▶ Provided text
-------------------------

The prevalence of wildlife trade in Lao PDR and the significant threat it poses to wildlife means that the priority of the Wildlife Health Team is to obtain and use information on diseases in wildlife, livestock and humans to reduce trade.
WCS uses science-based disease research to inform national policy and increase political will, as well as to counter traditional beliefs on the health benefits of consuming wildlife.
Through its role in the development of a National Wildlife Disease Surveillance Network nationwide across Lao PDR, WCS aims to contribute to overall socio-economic development of the country by contributing to the Sustainable Development Goals of Lao PDR through supporting livelihood and agriculture by providing improved understanding of disease affecting livestock, and through adopting a One Health integrative approach. This will be achieved through improving knowledge of zoonotic and economically important disease agents carried by wildlife. Through the greater understanding of these pathogens, WCS aims to support the Lao government in protecting the health of the people of Lao PDR.

-------------------------

▶ Supplied entries
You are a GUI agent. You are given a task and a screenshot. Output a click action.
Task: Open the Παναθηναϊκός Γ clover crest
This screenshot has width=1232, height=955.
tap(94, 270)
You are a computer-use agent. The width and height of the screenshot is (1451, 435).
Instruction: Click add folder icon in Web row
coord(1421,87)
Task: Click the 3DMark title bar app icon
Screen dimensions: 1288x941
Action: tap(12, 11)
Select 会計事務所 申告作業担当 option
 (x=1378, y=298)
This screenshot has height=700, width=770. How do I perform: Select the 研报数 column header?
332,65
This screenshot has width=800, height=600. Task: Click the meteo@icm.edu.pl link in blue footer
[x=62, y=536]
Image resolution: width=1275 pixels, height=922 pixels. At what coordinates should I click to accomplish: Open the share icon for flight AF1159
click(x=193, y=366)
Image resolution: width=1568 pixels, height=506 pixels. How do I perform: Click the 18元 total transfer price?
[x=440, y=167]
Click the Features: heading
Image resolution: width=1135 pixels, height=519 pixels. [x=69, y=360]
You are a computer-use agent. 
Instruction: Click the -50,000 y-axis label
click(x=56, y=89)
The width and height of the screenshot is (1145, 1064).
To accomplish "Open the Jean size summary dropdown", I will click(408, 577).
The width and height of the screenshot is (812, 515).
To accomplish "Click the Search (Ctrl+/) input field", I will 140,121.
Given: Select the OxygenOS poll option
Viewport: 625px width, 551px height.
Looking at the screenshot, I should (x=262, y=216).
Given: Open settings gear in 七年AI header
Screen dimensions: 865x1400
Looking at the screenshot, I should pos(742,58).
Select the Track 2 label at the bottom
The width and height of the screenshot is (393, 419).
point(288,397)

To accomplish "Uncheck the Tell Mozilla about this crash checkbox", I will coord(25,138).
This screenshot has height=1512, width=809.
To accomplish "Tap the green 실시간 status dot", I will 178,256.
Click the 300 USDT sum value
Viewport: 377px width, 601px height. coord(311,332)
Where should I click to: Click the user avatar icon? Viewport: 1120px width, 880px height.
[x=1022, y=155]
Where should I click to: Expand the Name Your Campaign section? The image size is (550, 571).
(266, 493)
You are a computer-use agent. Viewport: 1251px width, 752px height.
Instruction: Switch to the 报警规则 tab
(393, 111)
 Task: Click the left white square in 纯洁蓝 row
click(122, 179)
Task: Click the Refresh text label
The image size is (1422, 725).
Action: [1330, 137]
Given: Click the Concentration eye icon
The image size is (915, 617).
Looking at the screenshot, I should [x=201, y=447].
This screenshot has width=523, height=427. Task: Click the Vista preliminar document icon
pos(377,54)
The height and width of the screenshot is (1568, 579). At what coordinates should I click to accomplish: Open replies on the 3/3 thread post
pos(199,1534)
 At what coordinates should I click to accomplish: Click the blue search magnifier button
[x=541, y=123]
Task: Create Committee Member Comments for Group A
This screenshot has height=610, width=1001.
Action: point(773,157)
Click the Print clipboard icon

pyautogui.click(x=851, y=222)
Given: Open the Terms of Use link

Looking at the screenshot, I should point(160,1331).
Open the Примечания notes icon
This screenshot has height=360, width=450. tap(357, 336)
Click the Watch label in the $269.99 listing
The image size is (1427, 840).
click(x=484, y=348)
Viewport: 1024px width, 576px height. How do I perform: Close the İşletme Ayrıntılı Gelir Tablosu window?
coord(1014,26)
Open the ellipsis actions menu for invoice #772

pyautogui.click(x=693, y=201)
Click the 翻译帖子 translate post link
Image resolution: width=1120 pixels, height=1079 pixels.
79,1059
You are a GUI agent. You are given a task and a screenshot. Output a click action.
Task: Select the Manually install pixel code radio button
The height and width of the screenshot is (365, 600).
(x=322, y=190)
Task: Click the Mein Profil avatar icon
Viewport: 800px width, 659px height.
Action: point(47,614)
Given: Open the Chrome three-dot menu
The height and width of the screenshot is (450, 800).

-------------------------

▶ To do
1: Transcribe the passage on wildlife disease work in Lao PDR from "The prevalence of" to "of consuming wildlife.".
2: Using the passage on wildlife disease work in Lao PDR, decide whether each statement agrees with it. Answer yes or no, and quote the deciding words.
(a) The Wildlife Health Team's priority is to use information on diseases to reduce wildlife trade.
(b) WCS uses disease research to reinforce traditional beliefs about the health benefits of eating wildlife.
(c) The National Wildlife Disease Surveillance Network covers only part of Lao PDR.
3: Write the next part of the passage on wildlife disease work in Lao PDR, picking up after its final sentence.

▶ Answers to this exercise
1:
The prevalence of wildlife trade in Lao PDR and the significant threat it poses to wildlife means that the priority of the Wildlife Health Team is to obtain and use information on diseases in wildlife, livestock and humans to reduce trade.
WCS uses science-based disease research to inform national policy and increase political will, as well as to counter traditional beliefs on the health benefits of consuming wildlife.

2:
(a) Yes: "the priority of the Wildlife Health Team is to obtain and use information on diseases in wildlife, livestock and humans to reduce trade."
(b) No: "to counter traditional beliefs on the health benefits of consuming wildlife."
(c) No: "a National Wildlife Disease Surveillance Network nationwide across Lao PDR".

3:
The WCS Wildlife Health Team is involved in several projects in Lao PDR:
- As part of its work on the PREDICT project, part of the Emerging Pandemic Threats (EPT) program, WCS aims to identify zoonotic diseases in traded wildlife that could have pandemic potential and therefore serious human health and economic impacts. The goal is to use the information to demonstrate the serious implications of wildlife trade and to support better enforcement on illegal wildlife trade. During this work, the team visits wildlife markets across the country and samples wildlife that is deemed high risk for zoonoses (primates, bats, rodents and civets). Whilst at the markets, surveys are conducted, recording species, volume and prices of traded wildlife. This data is used to help build up a picture of the scale of domestic wildlife trade in Lao PDR and the threat it poses to protected species. The samples are then processed at laboratories.
Training staff at national protected areas in wildlife disease surveillance methods. The training is integrated into a large-scale training-of-trainers project, aiming to create a core group of NPA staff that can pass on skills to rangers on the ground. The disease training will be passed on to rangers, who will record dead and diseased wildlife in the NPAs, helping to build up a baseline database of wildlife mortality and monitor disease outbreaks.